而相对的天主教波兰,在与立陶宛加强政治纽带,伴随立陶宛实力衰落及卢布林联合诞生新王国的时期里,有强势地施加波兰自己的文化和信仰于立陶宛-鲁塞尼亚社群,逐渐引起矛盾摩擦[34]:现代乌克兰大部分地区被并入波兰王国、与立陶宛-白罗斯的鲁塞尼亚开始走向不同的方向,在当地鲁塞尼亚人社会里,阶层分化在大贵族(权贵)、其他贵族(什拉赫塔)和平民间是不断地扩大,尤其与在语言、宗教和文化方面变得波兰宫廷化的管治阶层,与整体有更多的分阂。分化所自的其一项诱因,是一个基于信仰和等级方面的系统化评定、对留驻的贵族阶层(什拉赫塔)的王国委任制度,对想要地位上升的非波兰贵族而言,这是意味着改宗接受波兰的语言和文化[35],而当时波兰在联邦内展现方方面面对于非波兰贵族来说都是难以抗拒的。所以在16世纪开始后的时期里,许多转向波兰的鲁塞尼亚贵族,就自称为“血统为鲁塞尼亚人,国族为波兰人”gente Ruthenus, natione Polonus[36]。同时期也有一位大贵族在转变作波兰人以增强(在王国内的)权力基础的同时,也以鲁塞尼亚人身份致力于保护罗斯的文化和信仰,而由于波兰主治造成的极不当系统政策,很多世俗的人被迫承担起东正教的重担,进而令到这个保护意识尤其在信仰层是成为一项信条。在如此情境下,普通民众作为罗斯传统文化与信仰承载者的角色,变得更为重要了[37]。
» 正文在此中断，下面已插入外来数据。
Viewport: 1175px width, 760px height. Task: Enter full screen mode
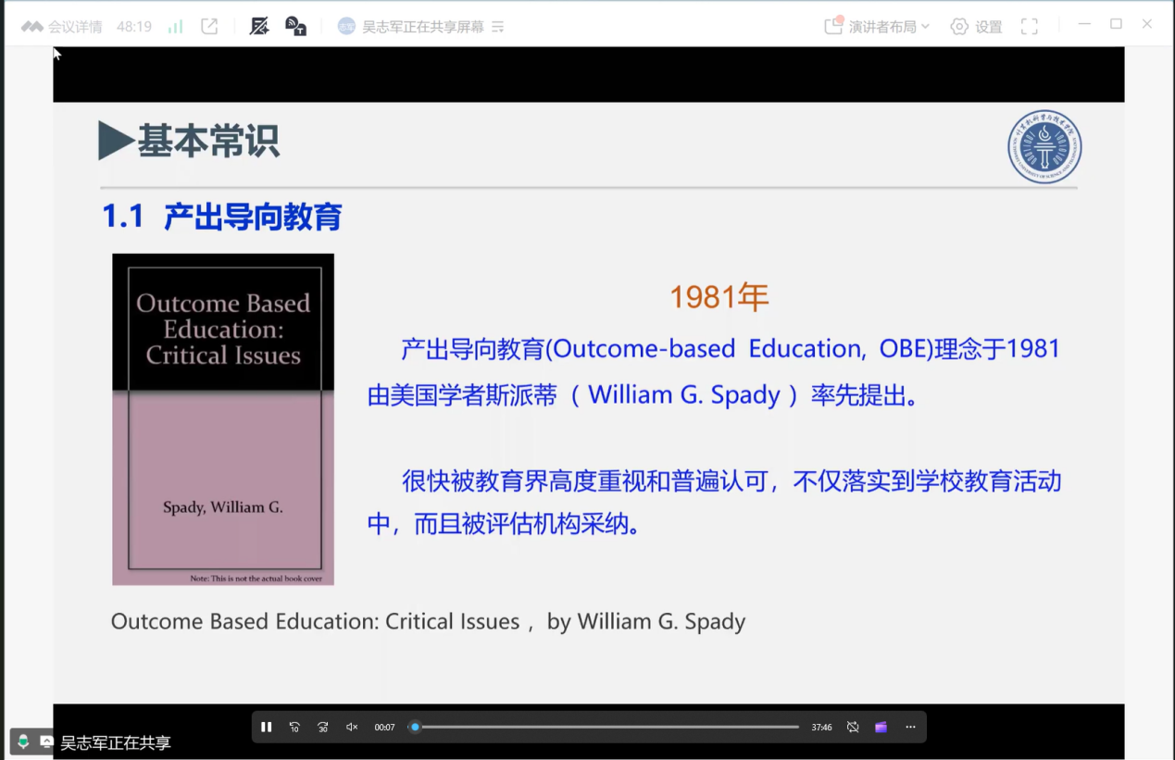pyautogui.click(x=1029, y=27)
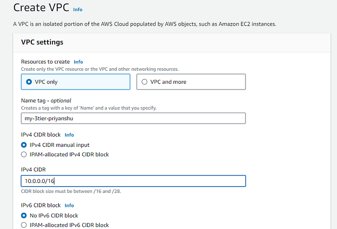The height and width of the screenshot is (229, 337).
Task: Click the Create VPC page title
Action: [41, 8]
鲁塞尼亚贵族的波兰化,加上十年和平时期给东部领土(现代西部和中部乌克兰)带来相当殖民化的影响,令到当地阶层关系更为紧张。16世纪宗教改革后,欧洲王国内的宗教冲突也越发激烈,而鲁塞尼亚在地上层阶层文化与信仰的变化,变相迫使较低层的鲁塞尼亚人与原贵族层的本土庇护者间断绝了联系。受影响的人进而转向寻求较激进的哥萨克给予庇护,许多在立陶宛和波兰的鲁塞尼亚人是选择加入了哥萨克,并常常是参与到反对当局的叛乱之中,这样的情势随后是冲击了联邦。在17世纪中叶赫梅尔尼茨基起义于联邦内爆发时,在中部乌克兰与南部白罗斯范围,出现了代表鲁塞尼亚人自己的哥萨克酋长国。在乌克兰土地中心内诞生新王国的情形下,族群名称“鲁塞尼亚人”开始和身处当地的“乌克兰人”间有了更强烈的联系,他们也自称成 “哥萨克-鲁塞尼亚的人民”[注 3];而另一方面,白罗斯人就逐渐地转变为“立陶宛人”Litvin (白罗斯语)[注 4]。
在遭遇大洪水时代后,直到18世纪末联邦被地缘强权所瓦解,由此白罗斯被俄罗斯帝国夺取控制,乌克兰定居属土则被俄罗斯和奥匈帝国所分割占有。俄罗斯帝国时将乌克兰人和白罗斯人分类作“小俄罗斯人”和“白俄罗斯人”,不再使用“鲁塞尼亚人”这个名称。而另一面奥地利和匈牙利主宰的西乌克兰(Західна Україна),“鲁塞尼亚人”这个名词是以拉丁文体的同样称呼得以继续使用,这里的鲁塞尼亚人成为了加利西亚和洛多梅里亚王国的重要组成部分,而后来他们使用的语言(乌克兰语)就成为了事实上的官方语言。
俄罗斯帝国的开明专制君主, 叶卡捷琳娜二世,是终结了治下的哥萨克自治并强据其为俄罗斯所有一部分。而由玛丽亚·特蕾西亚和约瑟夫二世统治的哈布斯堡王朝,尽管同属于开明专制君主,但当时并未如俄罗斯帝国对小罗斯那样,对辖内的鲁塞尼亚人文化复兴运动没有采取具破坏或彻底的镇压。当波兰人在哈布斯堡帝国内呈现出支配阶层的态势,反对这种变化的鲁塞尼亚人就开展起他们自己的民族运动。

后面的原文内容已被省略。